Death Toll Soars in Prison Fire in Honduras
February 15, 2012
By RANDAL C. ARCHIBOLD
The New York Times
MEXICO CITY — A fire at a prison in central Honduras has killed more than 300 people, officials said Wednesday, among the worst prison disasters in recent years in Latin America and the latest crisis for a country rattled by surging violence.
Prison officials said they were still sorting through the devastation, telling reporters on Wednesday morning that 357 people were missing and presumed dead in the blaze at the federal prison in Comayagua, about 45 miles north of the capital, Tegucigalpa. The authorities also said another 400 inmates may have escaped in the chaos.

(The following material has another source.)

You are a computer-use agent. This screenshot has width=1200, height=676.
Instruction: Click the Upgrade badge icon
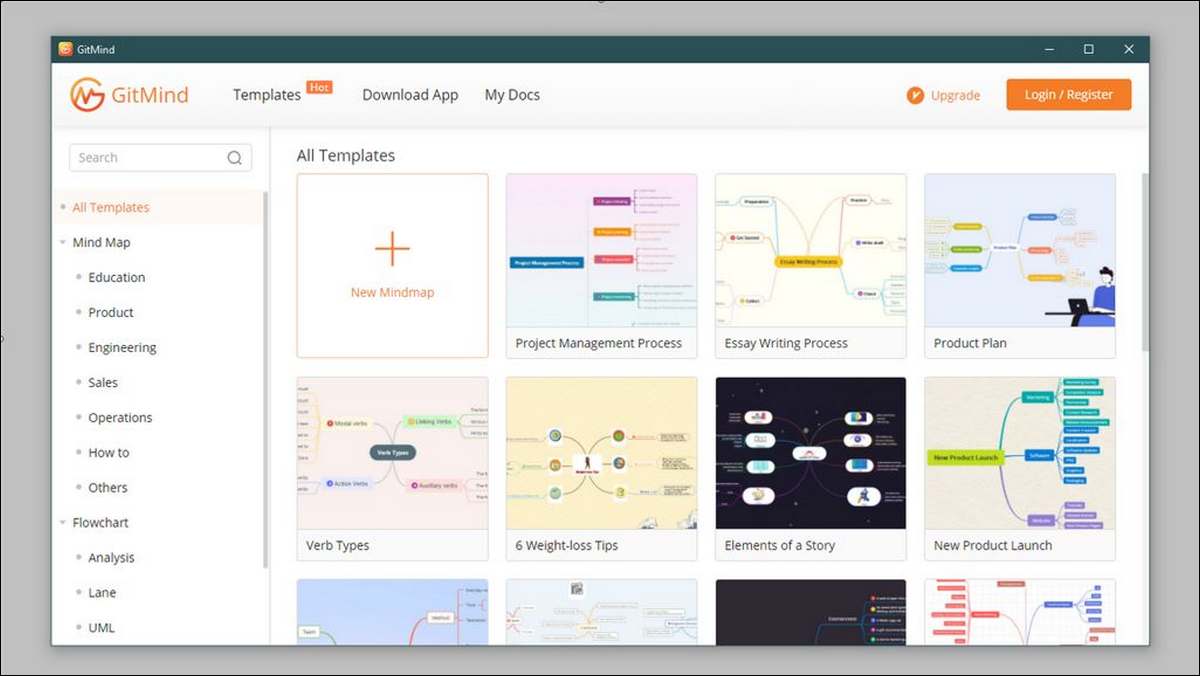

Survivors recounted horrific scenes of companions ablaze and people trapped in their cells after the fire broke out on Tuesday night and burned out of control for 40 minutes before the first rescuers arrived around 11:30 p.m., according to La Tribuna, a newspaper in Tegucigalpa. The Associated Press said help was delayed because a guard with the proper key could not be located.
“We were asleep when we suddenly heard the screams of people on fire,” said a survivor interviewed on the Televicentro television network outside the prison, where a proverb over the entrance reads, “Let justice be done even if the world perishes.” The survivor continued: “Many of our companions were killed.”
The cause was not known. Investigators were looking into whether it was started by an inmate who set fire to mattress in his cell.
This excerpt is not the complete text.